A
CPI da Covid já está contribuindo com o país. É a primeira vez em um ano e dois
meses que o governo Bolsonaro recua e começa a tomar decisões na direção oposta
a que tomava antes, como os anúncios feitos ontem pelo ministro Marcelo
Queiroga sobre a vacina, testagem e quarentena. Enquanto acontecem os
depoimentos e a investigação, o governo tentará todo o tipo de manobra
diversionista, claro, mas pela primeira vez procura o tom mais adequado, mesmo
que isso signifique tentar apagar o que fez e desdizer o que disse. Como é da
natureza deste governo, ele continua revelando sua face autoritária. O próprio
Queiroga mostrou quem é, quando atacou a imprensa.
O problema da CPI será organizar o volume excessivo de provas de que o presidente Jair Bolsonaro liderou uma política criminosa nesta pandemia. Ele promoveu tanta aglomeração, estimulou tanto as pessoas a desrespeitarem as normas sanitárias, inclusive a mais óbvia delas, que é o uso de máscara, combateu tanto as vacinas, que o conjunto da obra revela mais do que incompetência. É crime mesmo. Bolsonaro acredita na tese da “imunidade de rebanho” e por isso estimulou a exposição máxima ao vírus, achando que assim rapidamente se livraria do vírus. Isso independentemente do número de mortes.
A
CPI não vai mudar Bolsonaro. Ele continuará sendo o governante irresponsável de
sempre, mas vai reduzir seu espaço de manobra. O governo estava expondo os
brasileiros à morte sem sofrer qualquer ameaça por isso. O presidente que falou
das cláusulas dracronianas da Pfizer, que disse certa vez que a coronavac
provocava “deformações”, entre outros absurdos, e mandou comprarem vacina “na
casa da mãe”, está agora fechando acordos com a Pfizer e tentando capitalizar
os números de imunizados. O governo que gastou milhões produzindo e estimulando
o uso de cloroquina agora tenta levar médicos à CPI que defendam o remédio
comprovadamente ineficaz. Prova do medo da CPI é o cursinho de fim de semana no
Planalto feito pelo general Pazuello e os requerimentos dos governistas que
foram redigidos na própria presidência.
Enquanto
se mostra acuado e organiza sua estratégia, o governo tenta criar focos de
atenção em outras áreas. Uma delas é atacar a democracia. Quando os bolsonaros
e seu séquito querem criar outra área de atenção, eles ameaçam as instituições.
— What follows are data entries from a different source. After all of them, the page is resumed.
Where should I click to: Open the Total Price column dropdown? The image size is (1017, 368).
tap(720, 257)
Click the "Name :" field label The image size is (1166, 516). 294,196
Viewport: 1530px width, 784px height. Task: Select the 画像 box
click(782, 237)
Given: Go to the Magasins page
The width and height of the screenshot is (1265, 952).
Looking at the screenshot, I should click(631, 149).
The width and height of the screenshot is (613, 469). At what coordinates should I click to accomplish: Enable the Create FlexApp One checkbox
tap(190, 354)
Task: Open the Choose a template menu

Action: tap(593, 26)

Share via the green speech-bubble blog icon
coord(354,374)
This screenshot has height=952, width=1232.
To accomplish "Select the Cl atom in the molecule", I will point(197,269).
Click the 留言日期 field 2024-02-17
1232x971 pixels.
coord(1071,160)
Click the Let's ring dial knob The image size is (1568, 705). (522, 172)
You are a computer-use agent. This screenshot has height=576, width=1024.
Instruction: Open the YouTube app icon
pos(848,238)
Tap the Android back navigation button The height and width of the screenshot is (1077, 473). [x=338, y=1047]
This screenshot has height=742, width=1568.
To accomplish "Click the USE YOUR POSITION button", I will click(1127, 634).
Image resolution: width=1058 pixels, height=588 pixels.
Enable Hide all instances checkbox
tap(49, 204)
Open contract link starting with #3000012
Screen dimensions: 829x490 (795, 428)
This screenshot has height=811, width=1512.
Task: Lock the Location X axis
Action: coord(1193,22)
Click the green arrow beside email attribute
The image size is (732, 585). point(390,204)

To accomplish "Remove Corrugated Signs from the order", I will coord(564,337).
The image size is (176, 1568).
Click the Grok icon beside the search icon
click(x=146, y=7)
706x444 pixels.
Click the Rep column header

Foi o que fez neste fim de semana o deputado Eduardo Bolsonaro ao ir para a
manifestação no sábado e no domingo tuitar em defesa da dissolução da Suprema
Corte em El Salvador. E também o que levou Bolsonaro a requisitar helicóptero
da Força Aérea para sobrevoar a manifestação de Brasília. Quando os bolsonaros
ameaçam as instituições é isso mesmo que eles querem dizer, mas ao mesmo tempo
ajudam a criar mais um foco de atenção. Já fizeram isso tantas vezes que é um
truque manjado.
Investigar
o que foi feito pelo governo, principalmente na gestão do general Eduardo
Pazuello, pode ser o caminho para que criminosos paguem pelo crime, mas pode
ser também uma forma de salvar vidas, porque o governo não cometerá os mesmos
erros com igual desenvoltura. Hoje, já é mais difícil ver uma cena em que um
humilhado general diz “ele manda e eu obedeço”, ou de retirar a assinatura em
contrato de compra de vacina como ocorreu com o Instituto Butantan no ano
passado.
O
governo agora jogará na defensiva. Tentará provar que não fez o que fez, não
disse o que disse. Vai usar os órgãos públicos, como a Polícia Federal, para
seus objetivos. E fazendo isso estará de novo produzido provas contra si mesmo.
A tropa de choque vai criar as confusões que já produziu, sem sucesso, na
semana passada. O governo argumentará que os números de mortos não são tantos
assim, fazendo comparações esdrúxulas. É mais fácil comunicar que o número de
mais de 400 mil mortos é inaceitável, do que tentar fugir dessa verdade com
relativismos que só exibem a insensibilidade dos governistas. Com que cara
ficará um senador que disser que 400 mil não são tantos assim?
A tese do ministro Paulo Guedes é também absurda. Ele disse que a CPI era “subir em cadáveres para fazer política”. Não. Foi o governo, ao jogar com a vida humana, estimulando o contágio, que foi responsável por tantos mortos. Esse é o fato determinado, os nossos mortos por ação ou omissão do governo federal.